Current native availability rules:
- Windows 10 build 19041 or newer
- a helper executable is available
The helper currently implements display video capture and system audio loopback. Window capture, microphone audio, and webcam capture are part of the native recorder roadmap and fail explicitly instead of silently falling back to Electron capture on Windows.
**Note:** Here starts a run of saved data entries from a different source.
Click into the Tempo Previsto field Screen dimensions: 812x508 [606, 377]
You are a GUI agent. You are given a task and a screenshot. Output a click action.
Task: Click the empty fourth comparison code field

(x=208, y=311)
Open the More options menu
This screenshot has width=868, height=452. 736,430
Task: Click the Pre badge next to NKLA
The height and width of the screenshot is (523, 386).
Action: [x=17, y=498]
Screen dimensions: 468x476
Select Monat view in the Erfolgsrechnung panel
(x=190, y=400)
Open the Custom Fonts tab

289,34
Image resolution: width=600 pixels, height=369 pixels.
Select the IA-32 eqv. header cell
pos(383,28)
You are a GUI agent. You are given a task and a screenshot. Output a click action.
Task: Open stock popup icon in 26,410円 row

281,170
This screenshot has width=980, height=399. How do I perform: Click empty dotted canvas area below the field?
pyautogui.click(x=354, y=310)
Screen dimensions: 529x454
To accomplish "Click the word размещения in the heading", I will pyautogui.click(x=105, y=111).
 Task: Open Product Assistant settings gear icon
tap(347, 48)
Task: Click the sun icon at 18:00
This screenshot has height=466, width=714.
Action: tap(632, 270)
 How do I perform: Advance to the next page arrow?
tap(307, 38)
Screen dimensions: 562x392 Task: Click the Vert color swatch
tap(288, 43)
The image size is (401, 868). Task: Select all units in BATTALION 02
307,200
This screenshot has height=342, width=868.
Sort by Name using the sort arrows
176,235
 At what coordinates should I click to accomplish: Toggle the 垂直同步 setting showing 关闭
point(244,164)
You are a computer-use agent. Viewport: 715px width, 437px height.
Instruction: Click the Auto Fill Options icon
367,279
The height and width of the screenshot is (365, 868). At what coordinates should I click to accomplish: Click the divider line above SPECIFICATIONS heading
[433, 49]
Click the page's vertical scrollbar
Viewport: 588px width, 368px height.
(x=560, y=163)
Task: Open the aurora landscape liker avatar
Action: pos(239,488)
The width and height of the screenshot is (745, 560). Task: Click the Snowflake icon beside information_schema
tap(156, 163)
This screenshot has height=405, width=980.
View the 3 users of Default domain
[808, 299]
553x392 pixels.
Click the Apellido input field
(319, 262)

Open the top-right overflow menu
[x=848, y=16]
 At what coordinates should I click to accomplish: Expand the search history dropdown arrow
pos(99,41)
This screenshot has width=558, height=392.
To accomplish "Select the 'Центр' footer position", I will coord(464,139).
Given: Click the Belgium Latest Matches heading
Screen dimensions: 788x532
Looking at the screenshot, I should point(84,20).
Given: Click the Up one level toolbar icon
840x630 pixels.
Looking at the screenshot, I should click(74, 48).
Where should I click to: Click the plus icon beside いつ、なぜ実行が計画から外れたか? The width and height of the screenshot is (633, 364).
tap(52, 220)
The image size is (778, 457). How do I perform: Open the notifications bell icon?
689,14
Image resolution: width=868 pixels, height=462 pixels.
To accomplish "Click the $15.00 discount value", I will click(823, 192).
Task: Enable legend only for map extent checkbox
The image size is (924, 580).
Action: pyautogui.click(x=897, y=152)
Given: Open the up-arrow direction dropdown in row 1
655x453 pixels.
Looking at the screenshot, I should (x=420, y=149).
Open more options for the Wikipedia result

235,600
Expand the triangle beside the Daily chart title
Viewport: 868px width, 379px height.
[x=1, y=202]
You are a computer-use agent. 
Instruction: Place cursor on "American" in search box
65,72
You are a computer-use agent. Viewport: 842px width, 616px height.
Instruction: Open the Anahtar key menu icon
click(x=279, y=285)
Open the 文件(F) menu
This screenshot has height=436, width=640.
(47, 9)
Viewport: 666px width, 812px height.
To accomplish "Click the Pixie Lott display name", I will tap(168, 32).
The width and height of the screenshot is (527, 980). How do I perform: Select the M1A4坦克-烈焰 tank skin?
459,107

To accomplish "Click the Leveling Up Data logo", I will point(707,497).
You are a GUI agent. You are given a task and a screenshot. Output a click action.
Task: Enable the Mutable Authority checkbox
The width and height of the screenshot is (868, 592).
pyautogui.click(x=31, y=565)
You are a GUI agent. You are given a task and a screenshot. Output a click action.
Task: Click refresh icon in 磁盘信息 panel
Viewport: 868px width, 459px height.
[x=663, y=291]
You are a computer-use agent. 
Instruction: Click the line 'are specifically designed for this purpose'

Build OpenScreen's helper locally:
```powershell
npm run build:native:win
```
Smoke-test the helper directly:
```powershell
npm run test:wgc-helper:win
npm run test:wgc-audio:win
```
For local diagnostics with another compatible helper, point OpenScreen at that executable:
```powershell
$env:OPENSCREEN_WGC_CAPTURE_EXE = "C:\path\to\wgc-capture.exe"
npm run build-vite
npm run dev
```
The helper receives one JSON config argument, emits JSON lifecycle events, prints the legacy `Recording started` marker, accepts `stop` on stdin, and prints `Recording stopped. Output path: <path>`. See `electron/native/README.md` for the exact contract and build output paths.